Relembre como foi o concurso de 2012

O último concurso para a guarda municipal do Rio de Janeiro foi realizado em 2012. Poderiam concorrer candidatos com nível médio completo e idade entre 18 e 30 anos. Além disso, era preciso ter carteira de habilitação nas categorias A ou B e estatura mínima de 1,65m (homem) ou 1,60m (mulher).  

Do total de vagas, 1.600 eram para ampla concorrência e 400 eram destinadas a candidatos negros. A seleção foi organizada pela Secretaria de Administração do Rio.

Na época, a remuneração mensal inicial era de R$1.411,49, sendo o vencimento base de R$705,75 e o encargo pelo exercício de atividade de risco de R$705,75. Além disso, os aprovados contavam com o benefício de auxílio-alimentação/refeição de R$360 e auxílio-transporte de R$121.

Os candidatos foram submetidos a cinco etapas de seleção: exame objetivo; prova antropométrica e física; avaliação psicológica; exame social e documental; e curso de formação.

A prova objetiva foi composta por 60 questões. Desse total, 25 eram de Língua Portuguesa; 15 de Noções de Direito Administrativo, Direto Constitucional, Cidadania e Direitos Humanos; dez de Raciocínio Lógico; seis de Informática e quatro de Ética do Servidor na Administração Pública. 

Guardas municipais do Rio poderão ter acesso a armas de fogo

Em setembro deste ano foi encaminhado para votação na Câmara Municipal do Rio de Janeiro um projeto de lei que libera o uso de arma de fogo pelos guardas municipais. O texto é de autoria do vereador Jones Moura (PSD).

No texto, o parlamentar defende que a Guarda Municipal preenche todos os requisitos legais para a utilização de armas. Entre eles, uma academia que oferece formação funcional aos integrantes e mecanismos de controle e fiscalização.

Em 2018, o Supremo Tribunal Federal (STF) autorizou o porte de armas de fogo para guardas municipais durante o horário de trabalho e de folga.

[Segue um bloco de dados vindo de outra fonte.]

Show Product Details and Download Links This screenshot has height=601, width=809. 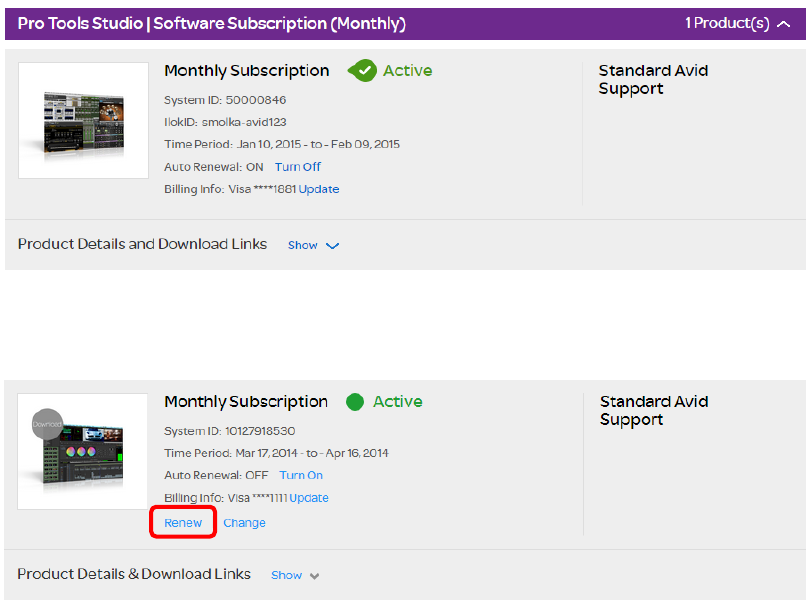pos(302,245)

De acordo com a norma, os guardas de municípios com mais de 500 mil habitantes conseguiram autorização para andarem armados durante o expediente e nos momentos de folga.

No entanto, nos municípios com mais de 50 mil e menos de 500 mil pessoas, só podem usar armamento em serviço. Já nos lugares com menos de 50 mil habitantes, o porte de armas foi totalmente proibido.

Na época o Rio de Janeiro não adotou a medida, considerando que a Lei Orgânica do Estado não permite que agentes da guarda municipal utilizem armas de fogo em serviço.